- EXERCISE INPUTS:
<<<<

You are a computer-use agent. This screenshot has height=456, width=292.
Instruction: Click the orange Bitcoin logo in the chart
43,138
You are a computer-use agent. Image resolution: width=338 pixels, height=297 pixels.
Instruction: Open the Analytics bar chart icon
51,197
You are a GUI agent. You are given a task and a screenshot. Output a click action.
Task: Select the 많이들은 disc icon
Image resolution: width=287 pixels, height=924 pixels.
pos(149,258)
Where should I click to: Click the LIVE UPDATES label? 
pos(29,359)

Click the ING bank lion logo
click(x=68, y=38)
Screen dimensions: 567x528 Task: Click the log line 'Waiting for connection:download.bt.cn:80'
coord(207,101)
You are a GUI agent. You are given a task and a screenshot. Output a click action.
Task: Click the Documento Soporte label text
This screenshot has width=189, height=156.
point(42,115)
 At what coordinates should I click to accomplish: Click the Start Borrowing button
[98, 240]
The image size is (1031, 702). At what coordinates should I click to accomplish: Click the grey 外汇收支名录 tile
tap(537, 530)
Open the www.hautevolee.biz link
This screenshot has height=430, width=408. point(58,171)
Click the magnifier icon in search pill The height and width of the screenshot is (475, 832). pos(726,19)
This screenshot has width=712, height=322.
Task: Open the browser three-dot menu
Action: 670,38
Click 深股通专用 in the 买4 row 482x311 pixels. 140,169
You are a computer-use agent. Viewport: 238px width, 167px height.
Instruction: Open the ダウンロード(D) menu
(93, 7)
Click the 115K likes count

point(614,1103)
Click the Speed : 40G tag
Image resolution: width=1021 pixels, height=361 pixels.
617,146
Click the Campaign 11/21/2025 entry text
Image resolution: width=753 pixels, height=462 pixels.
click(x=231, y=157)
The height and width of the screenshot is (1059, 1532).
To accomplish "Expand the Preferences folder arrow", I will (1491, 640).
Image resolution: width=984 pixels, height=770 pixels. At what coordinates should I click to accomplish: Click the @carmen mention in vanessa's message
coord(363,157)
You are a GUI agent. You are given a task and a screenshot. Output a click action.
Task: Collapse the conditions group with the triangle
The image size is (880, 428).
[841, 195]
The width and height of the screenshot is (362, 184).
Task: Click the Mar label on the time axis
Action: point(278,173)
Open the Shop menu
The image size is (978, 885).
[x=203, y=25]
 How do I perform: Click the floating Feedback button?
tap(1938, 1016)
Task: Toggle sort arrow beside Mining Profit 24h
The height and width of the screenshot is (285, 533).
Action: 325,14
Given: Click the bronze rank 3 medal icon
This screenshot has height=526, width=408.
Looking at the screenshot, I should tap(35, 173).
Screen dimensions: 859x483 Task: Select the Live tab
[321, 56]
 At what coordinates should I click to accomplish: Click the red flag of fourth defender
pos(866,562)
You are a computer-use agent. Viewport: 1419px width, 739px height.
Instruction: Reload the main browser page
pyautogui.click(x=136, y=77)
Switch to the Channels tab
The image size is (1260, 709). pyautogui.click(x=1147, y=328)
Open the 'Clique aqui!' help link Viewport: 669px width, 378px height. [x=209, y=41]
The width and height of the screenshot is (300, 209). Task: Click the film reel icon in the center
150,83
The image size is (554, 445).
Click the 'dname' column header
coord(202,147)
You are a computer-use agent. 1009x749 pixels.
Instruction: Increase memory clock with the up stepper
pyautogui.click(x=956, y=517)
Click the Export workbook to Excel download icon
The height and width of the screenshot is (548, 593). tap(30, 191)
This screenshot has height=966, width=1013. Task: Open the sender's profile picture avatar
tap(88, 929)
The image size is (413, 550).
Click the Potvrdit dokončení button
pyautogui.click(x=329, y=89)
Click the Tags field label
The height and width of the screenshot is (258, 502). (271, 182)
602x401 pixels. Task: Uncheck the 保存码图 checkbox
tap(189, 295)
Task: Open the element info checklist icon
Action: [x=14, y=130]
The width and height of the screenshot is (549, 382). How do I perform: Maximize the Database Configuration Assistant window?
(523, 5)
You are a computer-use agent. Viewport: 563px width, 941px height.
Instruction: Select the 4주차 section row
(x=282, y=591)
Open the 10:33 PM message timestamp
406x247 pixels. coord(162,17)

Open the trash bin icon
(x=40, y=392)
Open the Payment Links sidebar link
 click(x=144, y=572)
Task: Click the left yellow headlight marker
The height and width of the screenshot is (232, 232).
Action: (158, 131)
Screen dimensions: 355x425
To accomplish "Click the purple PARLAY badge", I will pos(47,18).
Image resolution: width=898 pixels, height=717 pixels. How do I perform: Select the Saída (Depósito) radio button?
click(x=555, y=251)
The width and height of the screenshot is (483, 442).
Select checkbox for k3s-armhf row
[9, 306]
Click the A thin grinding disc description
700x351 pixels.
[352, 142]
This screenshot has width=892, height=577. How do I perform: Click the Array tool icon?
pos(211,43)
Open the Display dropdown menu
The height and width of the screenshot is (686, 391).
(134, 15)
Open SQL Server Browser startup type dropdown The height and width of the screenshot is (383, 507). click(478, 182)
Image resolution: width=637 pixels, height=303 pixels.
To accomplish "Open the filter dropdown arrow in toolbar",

>>>>

- YOUR OBJECTIVE:
Give back, unchanged, the line containing "Open SQL Server" and each line that comes after it in the entries above, ending with the last.

- TASK OUTPUT:
Open SQL Server Browser startup type dropdown The height and width of the screenshot is (383, 507). click(478, 182)
Image resolution: width=637 pixels, height=303 pixels.
To accomplish "Open the filter dropdown arrow in toolbar",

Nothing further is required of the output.